O ponto-chave para o qual a Comissão Europeia aponta agora é que a infraestrutura deva servir também para transportar hidrogénio verde, uma fonte de energia na qual Portugal e Espanha veem um grande potencial, razão pela qual o primeiro-ministro português António Costa aplaudiu as palavras de Scholz. A médio prazo, espera-se que a utilização desta fonte se torne generalizada como matéria prima e fonte de calor em indústrias como a química, mas também a da mobilidade, para uso residencial e como combustível. A Europa estima que até 2050, 25% da energia seja produzida através de hidrogénio limpo.

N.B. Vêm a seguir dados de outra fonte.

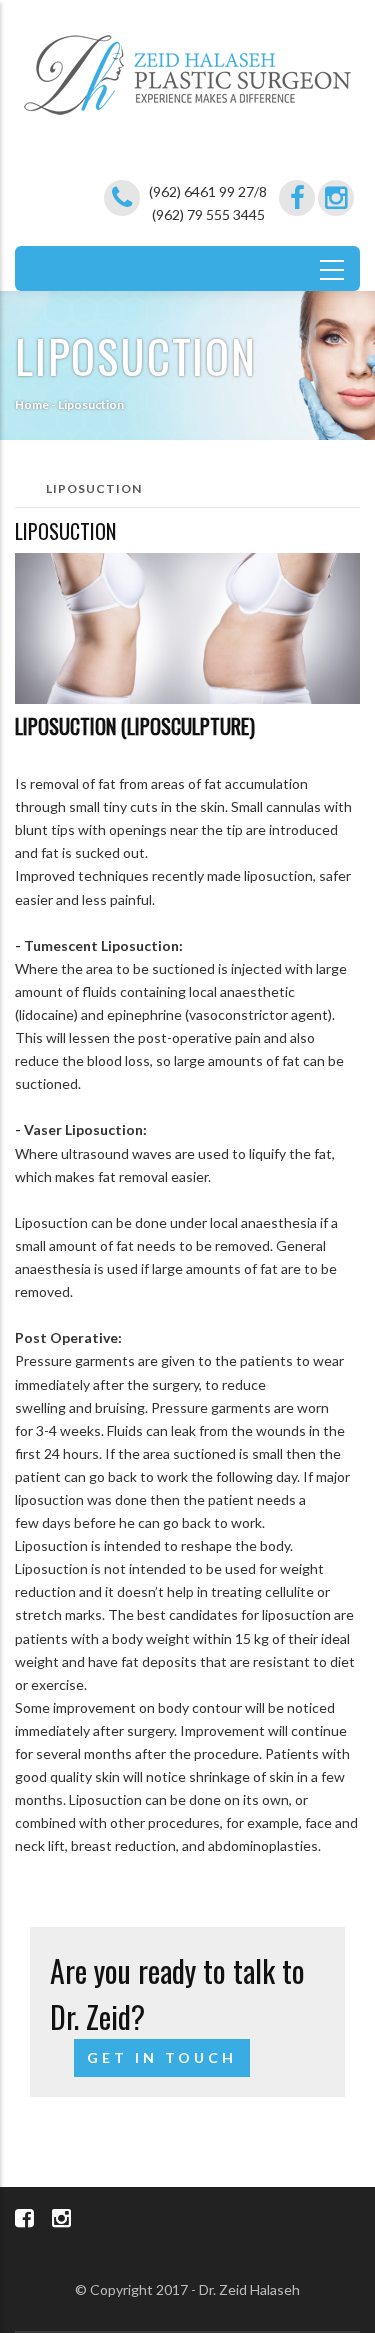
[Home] (187, 63)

Até ao momento, contudo, a Comissão Europeia tem evitado comentar a iniciativa de Olaf Scholz, mas tem vindo a dar umas pistas sobre aquilo que se discute em Bruxelas. "Apoiamos e encorajamos as autoridades em França e Espanha a acelerar a implementação dos três projectos em curso destinados a aumentar a capacidade de interconexões entre a Península Ibérica e França", disse um porta-voz da UE ao El Mundo. O plano energético que o executivo europeu apresentou em Maio, baptizado Repower Europe, já exalta as interligações entre os estados membros como uma das bandeiras para soltar o jugo da dependência energética em relação à Rússia.

Benefício é maior para o centro da Europa do que para Portugal

Já este sábado, em entrevista ao jornal Público, Jorge Moreira da Silva, que fez parte das negociações para a criação de um corredor energético para ligar Lisboa ao resto da Europa quando foi ministro do Ambiente entre 2013 e 2015, revela que já em 2014 tinha sido assinado um acordo para reforçar as interligações de eletricidade e gás na Península Ibérica para que a Europa pudesse beneficiar destas ligações, mas estas intenções nunca saíram do papel. O antigo ministro clarifica que a “interligação de gás entre Espanha, França e centro da Europa tem benefício principalmente para os países do centro da Europa — não para Portugal”.

Por causa dessa balança de vantagens, Moreira da Silva diz que, à semelhança da ministra espanhola Teresa Ribera, deve ser a Europa a pagar o gasoduto. Ainda assim, o antigo ministro afirme que o projeto “permitiria reduzir custos para os consumidores portugueses” e criar condições para que Portugal “possa vir a ser fornecedor de hidrogénio verde para Europa”.